Legal obstacle course

Israeli parents are required to pay hundreds of shekels every year for medical examinations, whose value and efficiency are doubtful.

Israeli flag raised at London's Olympic Village 390 (photo credit: Mark Blinch/Reuters)
Israeli flag raised at London's Olympic Village 390
(photo credit: Mark Blinch/Reuters)
PRIOR TO tonight’s opening of the Olympic Games in London, the Jerusalem Institute for Market Studies (JIMS) issued a report written by JIMS Research Fellow Yarden Gazit which claims that the Israeli Sports Law reduces the potential for winning Olympic medals in the future by setting up unnecessary obstacles and barriers to participation in competitive sports. This has a particularly negative effect on children living in peripheral areas, argues Gazit, who states, “An international comparison reveals that the Israeli Sports Law is one of the strictest and severest in the developed world, while the number of athletes per capita is the lowest in the West.
Israeli parents are required to pay hundreds of shekels every year for medical examinations, whose value and efficiency are doubtful and have never been tested in Israel, and for insurance policies providing double coverage to people already covered.
As a result, there is a decline in the number of children competing in sports.”
The Sports Law requires every athlete in an official competition (including children) to pass a yearly medical examination at a sports medicine clinic recognized by the Health Ministry. Athletes aged 17 and older are required to take an exercise ECG examination. In addition, the law requires athletes to purchase accident insurance.
Gazit notes that only two European countries require exercise ECG examinations, while the rest of Europe, the United States and Australia do not.
Gazit adds that “Child and student athletes are forced to buy two insurance policies, while they only need one.” Children in a recognized school are already insured by their local authority in policies covered by parents’ payments to schools. The insurance covers children for any kind of accident, whether it was related to a school activity or not. However, the policy is not recognized by the Sports Law because the child’s name does not appear on the policy. Similarly, college students pay for accident insurance as part of their student union dues but are required to purchase additional insurance to compete in sports.

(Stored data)

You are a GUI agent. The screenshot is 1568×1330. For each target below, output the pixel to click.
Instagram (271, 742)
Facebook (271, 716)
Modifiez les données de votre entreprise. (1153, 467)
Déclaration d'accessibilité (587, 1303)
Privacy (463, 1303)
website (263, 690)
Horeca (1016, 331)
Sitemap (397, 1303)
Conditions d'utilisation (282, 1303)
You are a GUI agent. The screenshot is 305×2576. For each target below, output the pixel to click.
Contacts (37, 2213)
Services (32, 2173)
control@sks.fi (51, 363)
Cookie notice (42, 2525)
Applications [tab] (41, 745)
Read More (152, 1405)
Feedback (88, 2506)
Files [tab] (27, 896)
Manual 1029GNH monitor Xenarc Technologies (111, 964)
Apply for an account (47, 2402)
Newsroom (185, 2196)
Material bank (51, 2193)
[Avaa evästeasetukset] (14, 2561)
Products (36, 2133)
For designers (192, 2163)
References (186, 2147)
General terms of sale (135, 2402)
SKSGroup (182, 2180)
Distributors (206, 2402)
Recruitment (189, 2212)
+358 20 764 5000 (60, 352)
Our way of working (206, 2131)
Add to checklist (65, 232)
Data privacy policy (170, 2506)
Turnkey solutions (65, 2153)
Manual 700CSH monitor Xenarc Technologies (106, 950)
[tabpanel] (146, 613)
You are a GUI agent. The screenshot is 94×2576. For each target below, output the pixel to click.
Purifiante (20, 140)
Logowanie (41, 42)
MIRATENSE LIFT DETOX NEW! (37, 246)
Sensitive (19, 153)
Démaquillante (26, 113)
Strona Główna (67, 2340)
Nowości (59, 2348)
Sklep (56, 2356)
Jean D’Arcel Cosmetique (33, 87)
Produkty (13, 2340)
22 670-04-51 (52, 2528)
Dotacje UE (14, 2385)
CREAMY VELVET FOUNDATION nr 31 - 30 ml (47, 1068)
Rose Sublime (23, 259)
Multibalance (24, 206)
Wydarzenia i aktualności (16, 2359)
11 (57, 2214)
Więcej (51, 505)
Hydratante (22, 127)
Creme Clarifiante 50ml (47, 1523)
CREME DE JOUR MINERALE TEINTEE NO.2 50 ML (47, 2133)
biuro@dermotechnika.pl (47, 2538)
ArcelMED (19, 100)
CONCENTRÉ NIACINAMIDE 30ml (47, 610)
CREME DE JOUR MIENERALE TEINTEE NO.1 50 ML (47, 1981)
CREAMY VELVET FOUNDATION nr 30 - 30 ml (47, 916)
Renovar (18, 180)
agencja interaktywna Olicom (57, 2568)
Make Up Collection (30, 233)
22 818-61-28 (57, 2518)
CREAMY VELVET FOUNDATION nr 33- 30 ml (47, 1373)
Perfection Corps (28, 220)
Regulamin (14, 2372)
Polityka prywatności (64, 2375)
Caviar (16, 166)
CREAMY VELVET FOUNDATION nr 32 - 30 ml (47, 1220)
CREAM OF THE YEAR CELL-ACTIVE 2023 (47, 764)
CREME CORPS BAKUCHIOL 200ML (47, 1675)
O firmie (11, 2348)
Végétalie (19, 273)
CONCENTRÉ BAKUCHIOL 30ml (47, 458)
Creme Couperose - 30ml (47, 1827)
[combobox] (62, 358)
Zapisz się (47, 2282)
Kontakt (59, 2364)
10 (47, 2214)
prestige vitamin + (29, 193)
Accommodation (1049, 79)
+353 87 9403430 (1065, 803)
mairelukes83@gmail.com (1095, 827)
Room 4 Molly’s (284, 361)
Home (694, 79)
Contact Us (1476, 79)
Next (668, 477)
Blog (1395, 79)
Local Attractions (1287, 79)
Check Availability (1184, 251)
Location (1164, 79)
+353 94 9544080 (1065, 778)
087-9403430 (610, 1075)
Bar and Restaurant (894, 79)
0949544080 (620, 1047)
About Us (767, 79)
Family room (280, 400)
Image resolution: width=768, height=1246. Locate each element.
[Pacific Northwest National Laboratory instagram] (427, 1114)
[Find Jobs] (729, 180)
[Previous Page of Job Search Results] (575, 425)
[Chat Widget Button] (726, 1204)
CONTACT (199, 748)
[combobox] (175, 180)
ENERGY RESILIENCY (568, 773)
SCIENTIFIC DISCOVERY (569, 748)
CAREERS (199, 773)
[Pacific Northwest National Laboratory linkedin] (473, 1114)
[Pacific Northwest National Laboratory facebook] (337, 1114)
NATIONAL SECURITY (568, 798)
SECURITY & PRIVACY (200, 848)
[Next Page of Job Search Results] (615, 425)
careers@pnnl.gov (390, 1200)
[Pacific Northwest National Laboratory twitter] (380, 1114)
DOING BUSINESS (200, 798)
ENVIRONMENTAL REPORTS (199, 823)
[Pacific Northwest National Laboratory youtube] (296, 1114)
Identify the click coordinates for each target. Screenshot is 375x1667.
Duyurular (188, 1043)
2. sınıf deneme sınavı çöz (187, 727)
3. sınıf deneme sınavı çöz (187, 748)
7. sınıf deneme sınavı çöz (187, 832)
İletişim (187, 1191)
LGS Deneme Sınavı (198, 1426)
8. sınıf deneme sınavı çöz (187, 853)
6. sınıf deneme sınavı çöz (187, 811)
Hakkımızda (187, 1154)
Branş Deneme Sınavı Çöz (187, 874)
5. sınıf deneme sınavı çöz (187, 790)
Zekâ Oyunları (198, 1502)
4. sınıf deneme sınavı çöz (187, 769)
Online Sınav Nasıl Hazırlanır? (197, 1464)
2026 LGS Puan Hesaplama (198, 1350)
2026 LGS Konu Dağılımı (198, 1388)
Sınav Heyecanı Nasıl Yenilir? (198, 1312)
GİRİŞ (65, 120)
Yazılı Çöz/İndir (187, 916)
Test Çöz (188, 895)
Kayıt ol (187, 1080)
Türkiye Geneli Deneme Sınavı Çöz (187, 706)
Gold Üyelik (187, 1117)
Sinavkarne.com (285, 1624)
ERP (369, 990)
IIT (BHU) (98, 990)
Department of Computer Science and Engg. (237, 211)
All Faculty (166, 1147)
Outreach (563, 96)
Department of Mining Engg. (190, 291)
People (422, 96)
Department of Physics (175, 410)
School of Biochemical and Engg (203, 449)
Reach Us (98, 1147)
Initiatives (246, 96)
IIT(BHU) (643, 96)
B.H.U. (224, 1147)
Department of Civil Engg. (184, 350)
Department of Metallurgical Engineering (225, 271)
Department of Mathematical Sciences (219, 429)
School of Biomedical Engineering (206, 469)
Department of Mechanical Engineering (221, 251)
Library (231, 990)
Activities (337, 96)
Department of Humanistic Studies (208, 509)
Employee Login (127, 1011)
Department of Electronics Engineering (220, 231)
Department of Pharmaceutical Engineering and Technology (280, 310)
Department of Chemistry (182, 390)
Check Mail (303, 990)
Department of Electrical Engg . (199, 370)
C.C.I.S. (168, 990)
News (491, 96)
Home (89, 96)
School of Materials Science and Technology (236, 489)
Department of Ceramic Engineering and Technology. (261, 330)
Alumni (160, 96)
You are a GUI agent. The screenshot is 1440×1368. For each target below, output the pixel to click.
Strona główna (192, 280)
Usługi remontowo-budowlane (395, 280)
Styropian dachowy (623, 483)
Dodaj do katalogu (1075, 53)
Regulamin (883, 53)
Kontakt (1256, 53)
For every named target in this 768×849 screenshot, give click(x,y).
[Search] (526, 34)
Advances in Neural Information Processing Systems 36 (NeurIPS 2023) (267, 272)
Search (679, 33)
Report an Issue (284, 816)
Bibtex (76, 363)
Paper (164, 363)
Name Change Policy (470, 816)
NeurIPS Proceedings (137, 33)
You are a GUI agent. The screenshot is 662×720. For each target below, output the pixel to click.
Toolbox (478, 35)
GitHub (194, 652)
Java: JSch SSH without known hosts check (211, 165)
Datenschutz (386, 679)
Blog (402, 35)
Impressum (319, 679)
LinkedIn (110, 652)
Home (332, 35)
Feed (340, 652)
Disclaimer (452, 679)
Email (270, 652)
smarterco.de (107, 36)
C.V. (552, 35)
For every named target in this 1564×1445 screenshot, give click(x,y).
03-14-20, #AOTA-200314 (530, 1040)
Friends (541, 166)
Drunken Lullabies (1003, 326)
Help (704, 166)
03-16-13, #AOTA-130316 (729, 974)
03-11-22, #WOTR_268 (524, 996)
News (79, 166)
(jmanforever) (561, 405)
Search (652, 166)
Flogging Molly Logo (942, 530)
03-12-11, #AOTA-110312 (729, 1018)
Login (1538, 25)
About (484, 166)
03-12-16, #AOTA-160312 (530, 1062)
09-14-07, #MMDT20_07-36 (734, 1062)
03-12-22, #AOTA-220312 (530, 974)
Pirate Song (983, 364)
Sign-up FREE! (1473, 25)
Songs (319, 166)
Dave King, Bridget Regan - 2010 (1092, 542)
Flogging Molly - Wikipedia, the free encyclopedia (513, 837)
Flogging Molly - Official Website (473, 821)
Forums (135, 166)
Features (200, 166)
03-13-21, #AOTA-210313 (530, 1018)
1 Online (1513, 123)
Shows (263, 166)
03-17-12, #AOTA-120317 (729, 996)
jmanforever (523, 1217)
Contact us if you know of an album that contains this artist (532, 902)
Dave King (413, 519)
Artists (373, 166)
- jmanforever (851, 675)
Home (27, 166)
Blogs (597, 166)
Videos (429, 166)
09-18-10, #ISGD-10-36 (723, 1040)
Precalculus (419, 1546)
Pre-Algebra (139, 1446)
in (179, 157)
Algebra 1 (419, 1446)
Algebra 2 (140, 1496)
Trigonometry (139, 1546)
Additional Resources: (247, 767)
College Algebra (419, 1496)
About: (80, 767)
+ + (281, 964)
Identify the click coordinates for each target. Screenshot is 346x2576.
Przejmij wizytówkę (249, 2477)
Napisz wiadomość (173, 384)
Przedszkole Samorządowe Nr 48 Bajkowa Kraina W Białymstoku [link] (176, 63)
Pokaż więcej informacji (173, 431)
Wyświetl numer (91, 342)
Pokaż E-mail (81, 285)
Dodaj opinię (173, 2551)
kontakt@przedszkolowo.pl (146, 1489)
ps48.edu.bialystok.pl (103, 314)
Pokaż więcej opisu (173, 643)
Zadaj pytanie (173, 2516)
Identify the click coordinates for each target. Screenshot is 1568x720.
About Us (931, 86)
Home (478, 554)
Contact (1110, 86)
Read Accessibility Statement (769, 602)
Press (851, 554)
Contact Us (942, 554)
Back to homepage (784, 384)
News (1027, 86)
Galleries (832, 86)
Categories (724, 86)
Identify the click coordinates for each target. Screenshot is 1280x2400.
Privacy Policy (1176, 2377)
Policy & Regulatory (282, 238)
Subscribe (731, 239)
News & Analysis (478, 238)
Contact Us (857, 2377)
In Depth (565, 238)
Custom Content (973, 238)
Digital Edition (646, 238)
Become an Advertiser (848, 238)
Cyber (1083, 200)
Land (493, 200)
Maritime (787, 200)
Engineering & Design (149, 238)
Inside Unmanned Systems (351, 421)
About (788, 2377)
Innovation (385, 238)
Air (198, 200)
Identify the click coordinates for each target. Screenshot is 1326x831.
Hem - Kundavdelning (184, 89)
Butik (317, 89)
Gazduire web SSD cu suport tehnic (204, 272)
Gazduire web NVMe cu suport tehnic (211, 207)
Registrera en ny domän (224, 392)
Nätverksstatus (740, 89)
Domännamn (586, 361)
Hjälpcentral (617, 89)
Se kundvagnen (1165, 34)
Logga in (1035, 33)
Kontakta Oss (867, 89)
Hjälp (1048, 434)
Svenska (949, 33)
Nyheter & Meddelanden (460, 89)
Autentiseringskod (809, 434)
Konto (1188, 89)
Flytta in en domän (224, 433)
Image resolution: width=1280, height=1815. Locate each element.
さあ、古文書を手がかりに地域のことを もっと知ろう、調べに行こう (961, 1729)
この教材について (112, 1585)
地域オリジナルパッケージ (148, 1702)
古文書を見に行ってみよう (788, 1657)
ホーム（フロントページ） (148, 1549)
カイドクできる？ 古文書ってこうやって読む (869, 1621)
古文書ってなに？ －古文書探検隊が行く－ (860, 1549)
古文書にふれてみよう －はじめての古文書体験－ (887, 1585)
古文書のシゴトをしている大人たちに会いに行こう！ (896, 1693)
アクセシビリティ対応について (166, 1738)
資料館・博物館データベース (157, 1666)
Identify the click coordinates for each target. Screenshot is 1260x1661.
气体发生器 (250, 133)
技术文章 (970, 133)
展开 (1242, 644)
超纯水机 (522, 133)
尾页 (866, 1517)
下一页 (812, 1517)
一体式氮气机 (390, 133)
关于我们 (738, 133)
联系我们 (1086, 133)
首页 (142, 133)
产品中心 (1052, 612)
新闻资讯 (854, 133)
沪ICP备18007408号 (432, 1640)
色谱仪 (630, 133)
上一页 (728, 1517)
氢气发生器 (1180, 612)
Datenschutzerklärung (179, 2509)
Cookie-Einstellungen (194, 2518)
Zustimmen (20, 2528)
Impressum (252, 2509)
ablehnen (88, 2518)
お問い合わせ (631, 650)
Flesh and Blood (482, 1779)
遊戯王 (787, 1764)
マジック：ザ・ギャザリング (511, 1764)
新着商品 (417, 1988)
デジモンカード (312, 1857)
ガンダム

WHAT YOU NEED TO DO -
1. In the article on the Israeli Sports Law, what examination must athletes aged 17 and older take?
2. Continue the article on the Israeli Sports Law from the point where it stops.

REPLIES -
1. An exercise ECG examination.

2.
■ SPORTS AND Culture Minister Limor Livnat, who publicly criticized Alex Gilady, the only Israeli member of the International Olympic Committee, for not doing enough to persuade the IOC to hold a minute’s silence for the 11 Israeli athletes murdered at the Munich Olympics in 1972, has asked Gilady to intercede on another issue – the correct listing by the BBC of Jerusalem as Israel’s capital. On its Olympic website, the BBC originally omitted to list Jerusalem as Israel’s capital but listed East Jerusalem as the capital of Palestine.
Following protests by Israel, it amended the listings to read that Jerusalem is the seat of government of Israel and that East Jerusalem is the intended seat of government of Palestine, which currently has its administrative offices in Ramallah. Livnat is not satisfied with the change and wants Jerusalem to be listed as the capital.
■ IDC HERZLIYA is ecstatic that the International Academic Sports Federation published on its website that in the Israeli sports academic year that has just ended, the IDC women’s teams took first place, the men’s teams took second place out of 30 universities and colleges in the country, and the IDC’s overall team took first place in the country.
Better still, four IDC students and graduates qualified for the Israeli Olympic team squad. Judoka bronze medal winner from Athens 2004, Arik Zeevi, is a graduate of the Radzyner School of Law and is now registered at the Arison School of Business.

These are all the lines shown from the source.